30 May 2008

burrrr...

i am wondering why it is nearly june and i am still wearing my winter coats. was it this cold this time last year? or it is just me?

25 May 2008

week #3 of the big move... and counting

we finally have the go on the move, however, there is no hot water until after next week. which means, we are still in the process of moving. i hope to reside in the new house by next weekend. and i'm happy to announce that i am at least 45% moved, if not 50%. it's hard to say as we are leaving a lot of furniture here. if anyone needs anything out there, let me know!

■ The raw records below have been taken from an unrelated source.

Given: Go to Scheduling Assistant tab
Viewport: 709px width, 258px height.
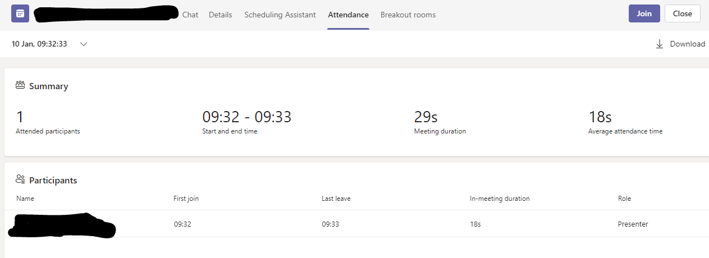Looking at the screenshot, I should 280,15.
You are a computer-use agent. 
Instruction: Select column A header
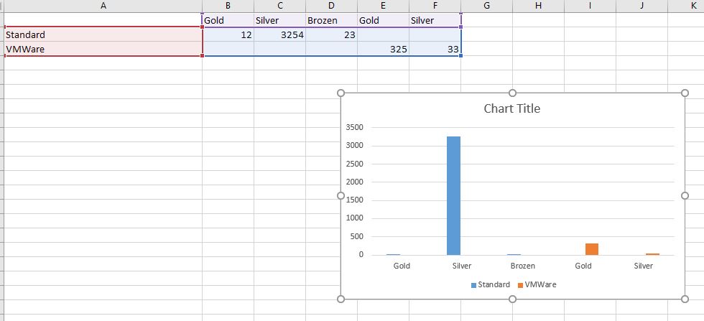pyautogui.click(x=103, y=6)
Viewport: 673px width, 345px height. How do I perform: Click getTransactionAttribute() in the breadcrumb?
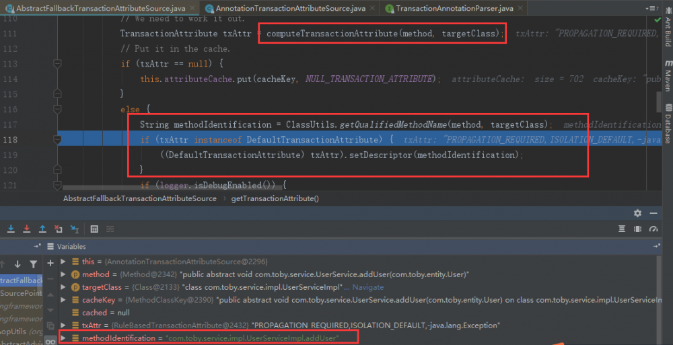(x=275, y=198)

last week: 3 consecutive days in the city

on wednesday, i drove up to san francisco after work to attend a special screening of the latest documentary by a former student of mine. despite the traffic (an hour and a half from palo alto), it was worth it to see her and her film. sharmeen obaid-shinoy was a student in the program i worked for back in 2002. this was my favorite cohort i worked with. it was the first year of students i worked with from application to graduation. start to finish. sharmeen went on to complete a master's in communication. which was nice because she was around for an extra year. i haven't seen her since 2004. it was really lovely to see her.

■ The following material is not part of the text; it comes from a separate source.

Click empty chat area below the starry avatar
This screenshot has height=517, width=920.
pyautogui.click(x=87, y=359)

her latest film, iraq: the lost generation, is amazing and i admit, a bit difficult to watch. it's raw and touching. what documentaries are made of, i suppose. in a matter of a few months, she visits iraqi refugees in syria and jordan. the tribulations as a result of war is beyond devastating. it's hard to imagine it, right? the violence, crime, and poverty as result of wartime on the lives of women, children and families is utterly horrendous. and to think this was just a glimpse of what's happened. if you get the opportunity to watch this film (or any of her documentaries), you'll know what i'm talking about.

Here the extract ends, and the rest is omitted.